Otto Ludwig prägte den Begriff "Der poetische Realismus". Nach schwerem Leiden starb er am 25. Februar 1865 in Dresden.

Zu seinen bekanntesten Werken zählen:

"Die Pfarrose" (1845)

"Der Erbförster" (1850)

"Die Makkabäer" (1852)

5. Kunst und Musik

5.1 Kunst

In der bildenden Kunst versteht man unter Realismus meist jene Gestaltungsweise, deren Ergebnis ein getreues Abbild der Wirklichkeit ist.

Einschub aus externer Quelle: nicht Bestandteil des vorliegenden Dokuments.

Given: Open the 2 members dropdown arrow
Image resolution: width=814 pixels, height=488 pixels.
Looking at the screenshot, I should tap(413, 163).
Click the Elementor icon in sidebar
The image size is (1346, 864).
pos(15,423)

Wirklichkeitsnähe, enge Anlehnung an das darzustellende Objekt, ist das Hauptkennzeichen eines realistischen Kunstwerkes.

Die wichtigsten Maler zur Zeit des Realismus waren die Franzosen Jean-Francois Millet (1814 - 1875), Honore Daumier (1808 - 1879), Gustave Courbet (1819 - 1877)

und der Deutsche Adolph von Menzel.

5.2 Musik

Die Komponisten des Realismus führten immer noch die Linie der Romantik weiter. Zu den Bekanntesten zählten Franz Liszt (1811 - 1886), in Österreich Anton Bruckner (1824 - 1896) und der Wahlwiener Johannes Brahms (1833 - 1897).

In Italien war der bedeutenste Komponist Guiseppe Verdi (1813 - 1901). Weitere Vertreter waren die Tschechen Friedrich Smetana (1824 - 1884) und Antonin Dvorak (1841 - 1904), die Russen Peter I. Tschaikowskij (1840 - 1893) und Modest Mussorgskij.

Richard Wagner (1813 - 1883) erschuf zu dieser Zeit einen neuen Opernstil, da besonders im Realismus die Oper und das Burgtheater ihre Blütezeit hatten.